Infant Psychiatry at HSC seemed to offer even more promise for prevention and so it was not hard to convince me, now as Chief of Psychiatry, to work towards developing an initiative that would promote training for community workers involved with parents of infants and young children. With a small grant from a now defunct organization, Peter Sutton, then Head of Infant Psychiatry, and I, surveyed frontline workers in the community involved with parents of young children regarding their needs. This led to the development of the Infant Mental Health Promotion Project, now referred to as IMP, an academic-community coalition devoted to providing education and training about evidence based programs for parents and infants.
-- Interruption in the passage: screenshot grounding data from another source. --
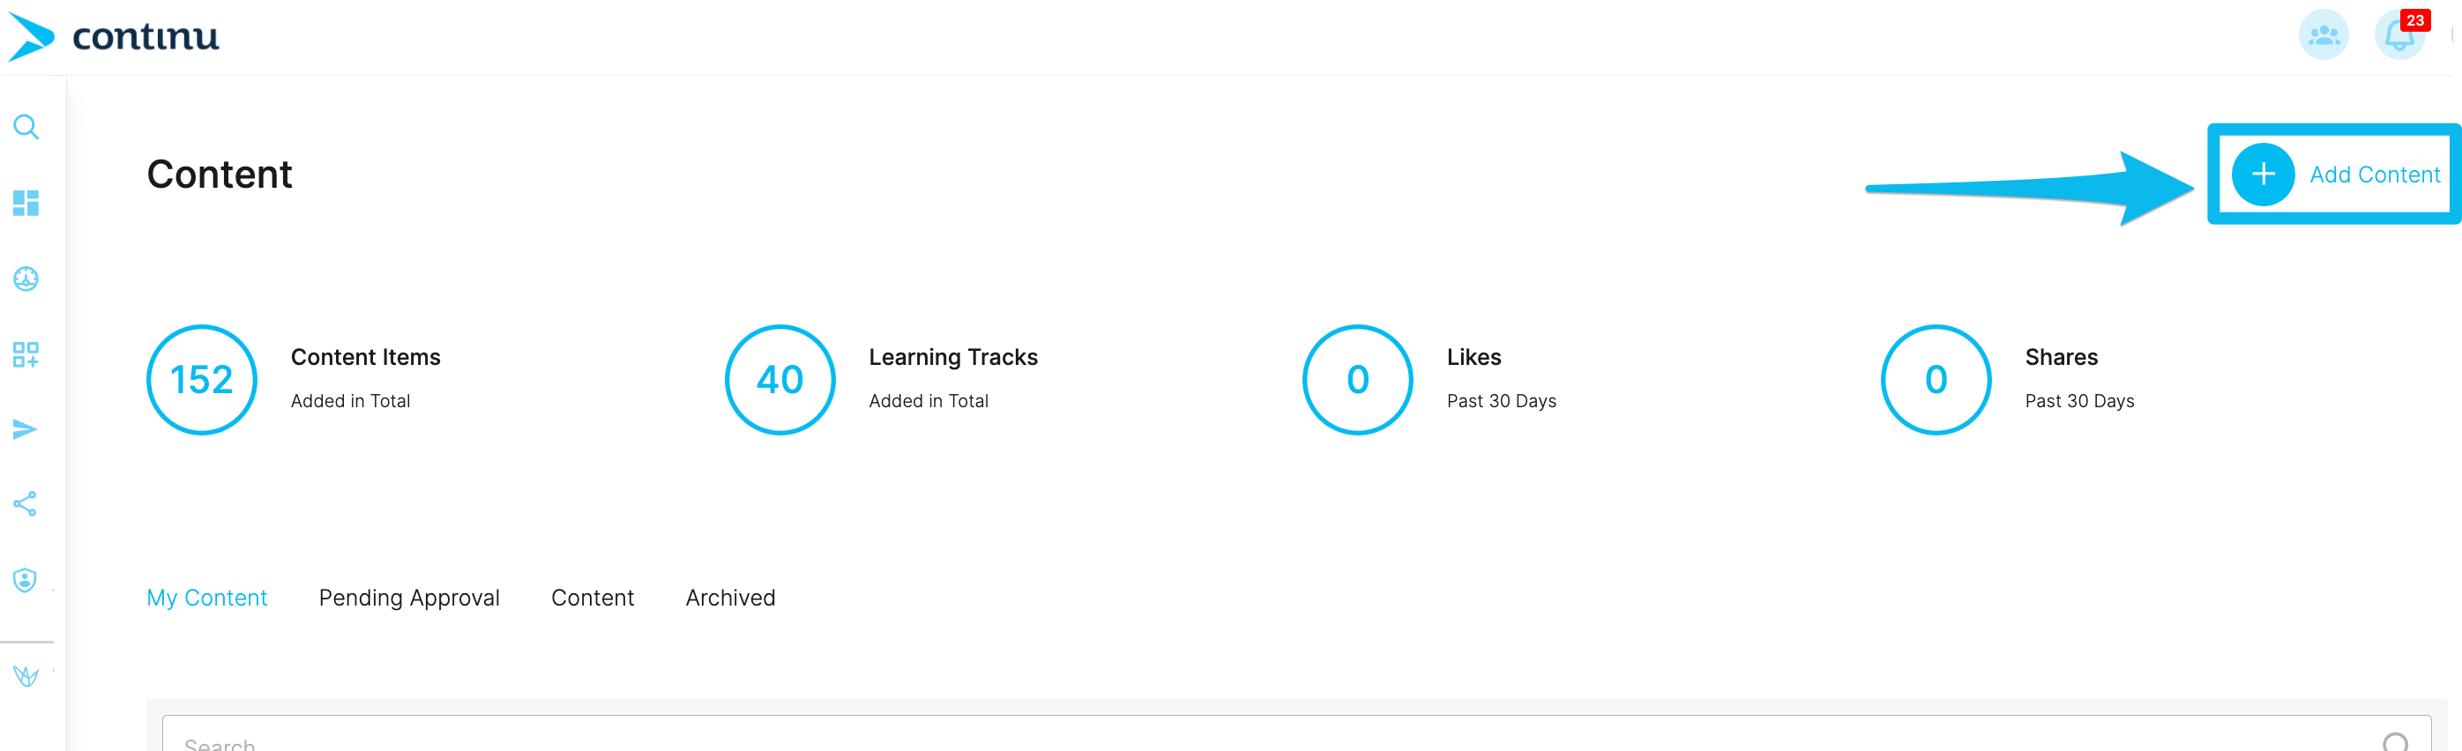This screenshot has height=751, width=2462.
Task: Click the lotus leaf icon in sidebar
Action: (26, 676)
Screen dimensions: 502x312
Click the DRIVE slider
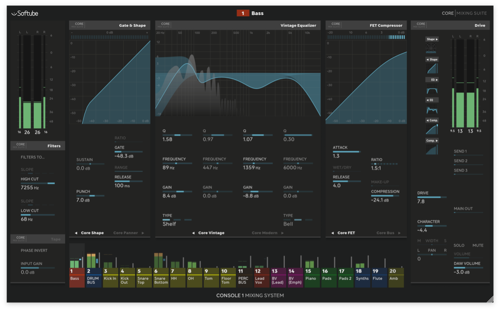click(x=432, y=197)
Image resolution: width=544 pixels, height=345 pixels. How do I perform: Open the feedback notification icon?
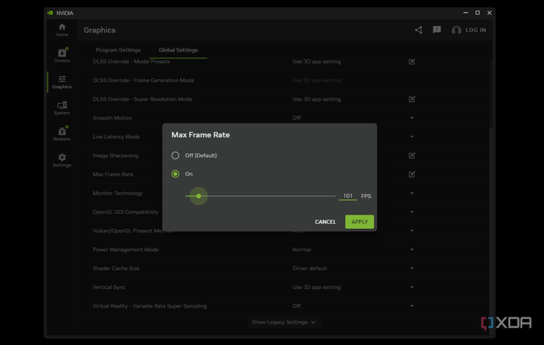click(436, 30)

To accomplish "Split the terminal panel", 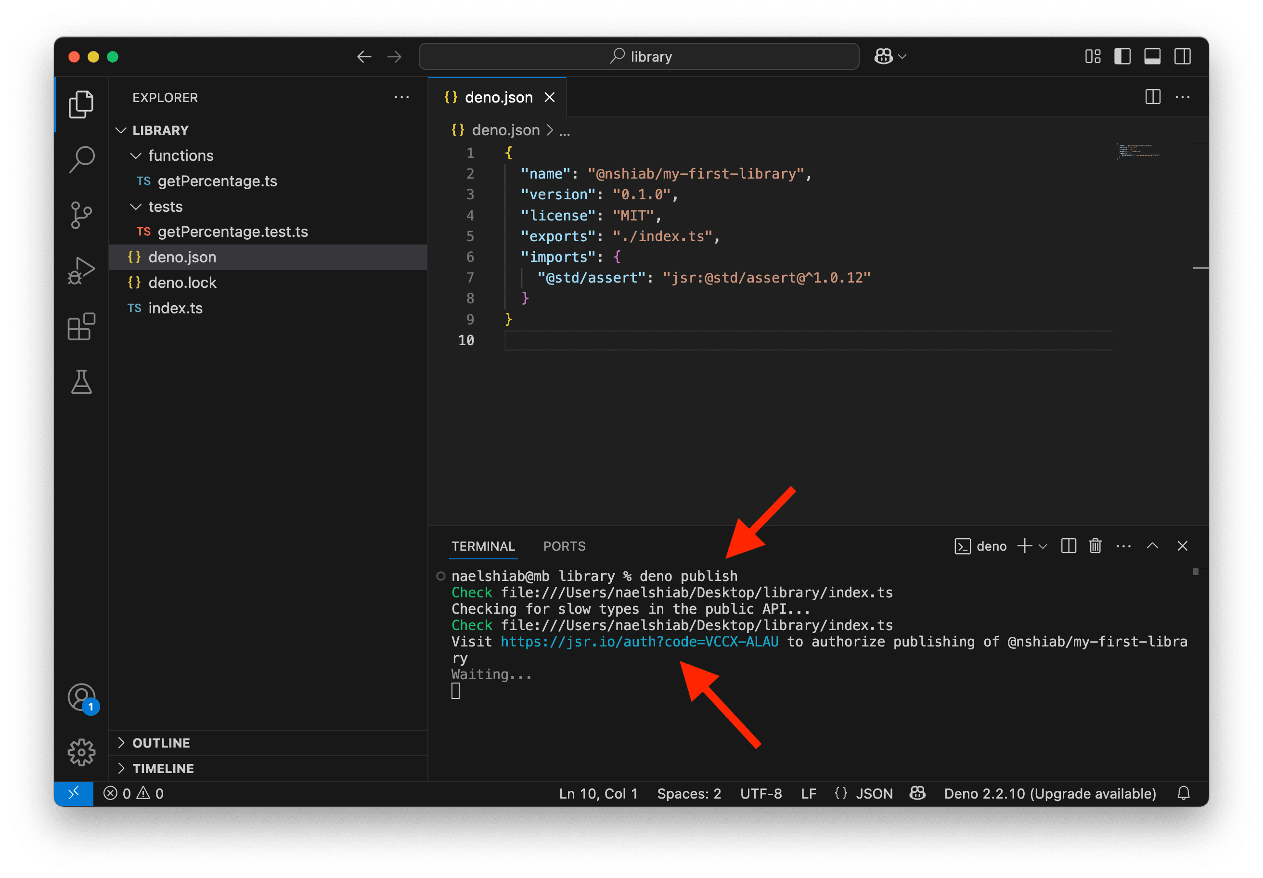I will tap(1068, 546).
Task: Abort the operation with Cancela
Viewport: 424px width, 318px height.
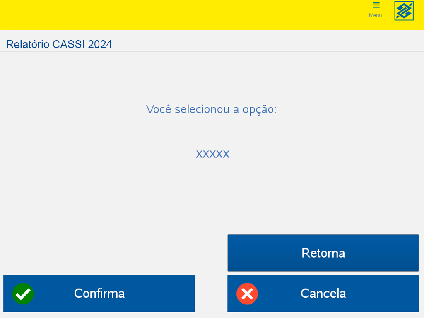Action: [x=323, y=294]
This coalition, initially led by Rhona Wolpert, has been very successful in advocating for the needs of parents of young children, in creating information materials such as videos and a newsletter, and in running conferences and workshops to meet this need. My role as academic co-chair of IMP was probably the main reason I was asked to become the Community Champion for Early Years Centres in Toronto. This gave me an opportunity to work more broadly in the community and to help diminish the notion of HSC as an isolated academic institution.
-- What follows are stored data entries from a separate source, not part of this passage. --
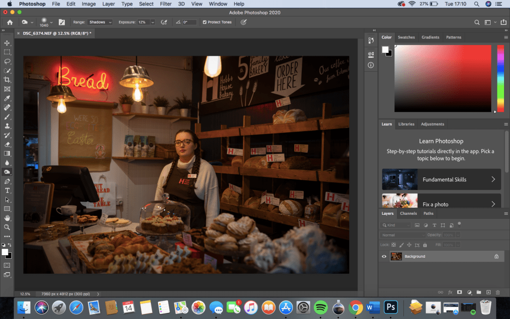510x319 pixels.
Task: Switch to the Channels tab
Action: click(408, 213)
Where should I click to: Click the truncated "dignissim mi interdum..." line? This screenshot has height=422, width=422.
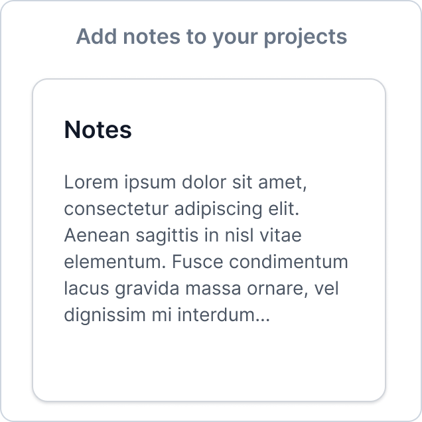(167, 315)
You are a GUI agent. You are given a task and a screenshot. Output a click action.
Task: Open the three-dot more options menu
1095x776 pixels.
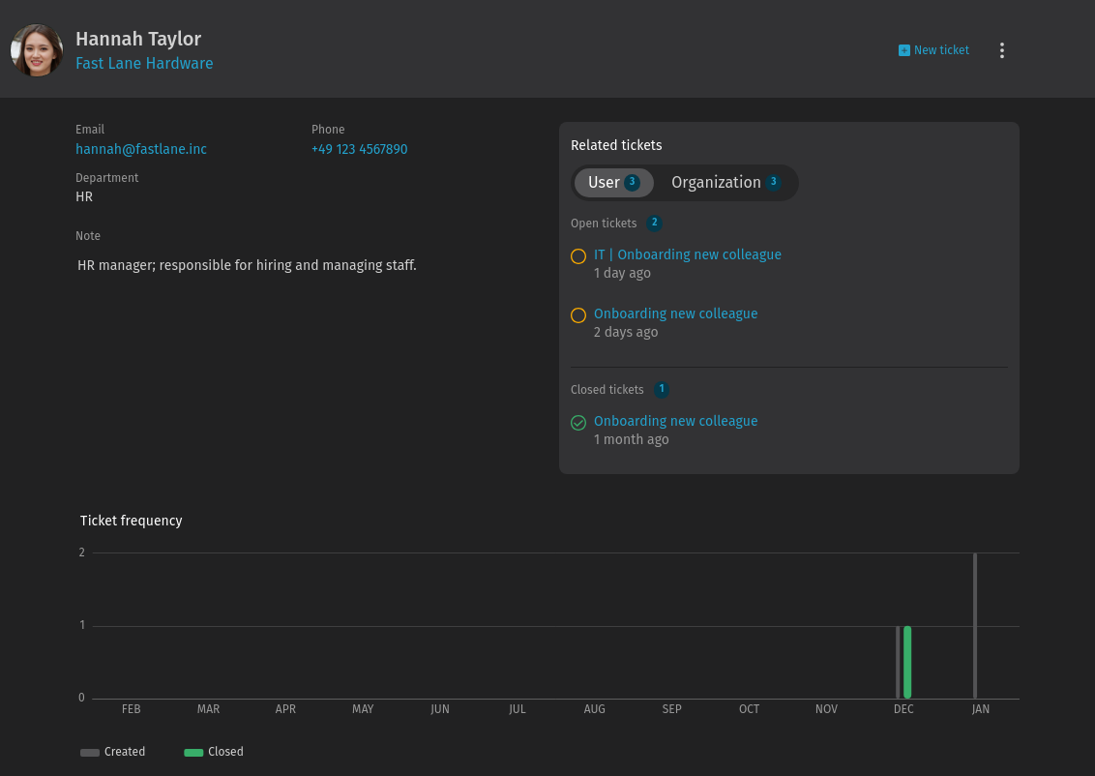tap(1001, 50)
My interest in parenting may be seen to emerge from the above account. However, in teaching residents I realized that despite dynamic theories of psychopathology, there were few clear statements about parenting and how to support that. My interests in affect regulation, attachment and prevention led quite naturally, it seemed to me, to attempting to introduce a more specific focus on parenting in residents’ training and to work in supporting the introduction of evidence based parenting programs in the community. This led to the development of The Parenting Alliance, a community-academic coalition devoted to training in evidence-based parenting interventions. Having had the opportunity to see the impact of such programs over time I am impressed at how staff knowledge and facility in supporting parenting has improved as these programs have become widespread.
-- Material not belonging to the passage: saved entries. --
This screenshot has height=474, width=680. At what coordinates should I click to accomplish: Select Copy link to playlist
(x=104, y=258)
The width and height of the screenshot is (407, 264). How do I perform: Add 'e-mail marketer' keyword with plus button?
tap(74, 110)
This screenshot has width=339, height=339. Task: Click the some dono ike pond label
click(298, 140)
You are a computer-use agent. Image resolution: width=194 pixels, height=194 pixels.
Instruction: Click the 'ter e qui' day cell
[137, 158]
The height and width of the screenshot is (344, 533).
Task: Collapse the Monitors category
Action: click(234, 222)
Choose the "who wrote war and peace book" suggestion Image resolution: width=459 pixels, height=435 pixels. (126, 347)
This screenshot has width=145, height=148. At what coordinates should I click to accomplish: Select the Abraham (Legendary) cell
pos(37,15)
It was not until I left the position of Psychiatrist-in-Chief and Head of the Division of Child Psychiatry and had a 6 months sabbatical that I had the time to do the research to support my original theory. This led to the publication of my book Affect Regulation and the Development of Psychopathology in 2000. I have been delighted to see how the basic science emerging over the last ten years has lent strong support to this theory.

The Future:

As I look to the future of our specialty I am particularly concerned that we do not lose our understanding of the importance of a psychodynamic approach to development and to the understanding of psychopathology integrating biopsychosocial factors. There are dangers in the assumption that making a diagnosis tells us how to understand our patients and how best to help them.

Although I began a career wanting to become a researcher (and research has been important in my career) I realize that I was temperamentally more suited to being a teacher and administrator. However, residents don’t always know what to do with me. I have been called too “psychodynamic” by some and too “biological” by others. I feel proud of that as I believe that integration of the psychological and biological is psychiatry’s role. I often joke with patients about my own ADHD but do recognize that having a lot of energy has been a helpful ingredient in my work. My interactions with students, staff and patients have made my career very rewarding and continue to do so.

Editor’s Note:

We are once more privileged to have an insider’s view into one of the bright lights of child psychiatry in Canada and on the world stage. Dr Bradley’s peripatetic career is an excellent example of the interplay of life influences, career challenges and intellectual rigor in the midst of controversy and changing times. It is often difficult to integrate teaching, research, and meaningful clinical contact while at the same time reforming institutions and creating new ones; Dr Bradley accomplished all of this with passion and gusto. This snap-shot of her life also illustrates how she is a great role model for young psychiatrists, in particular female psychiatrists juggling the demands of career and family life.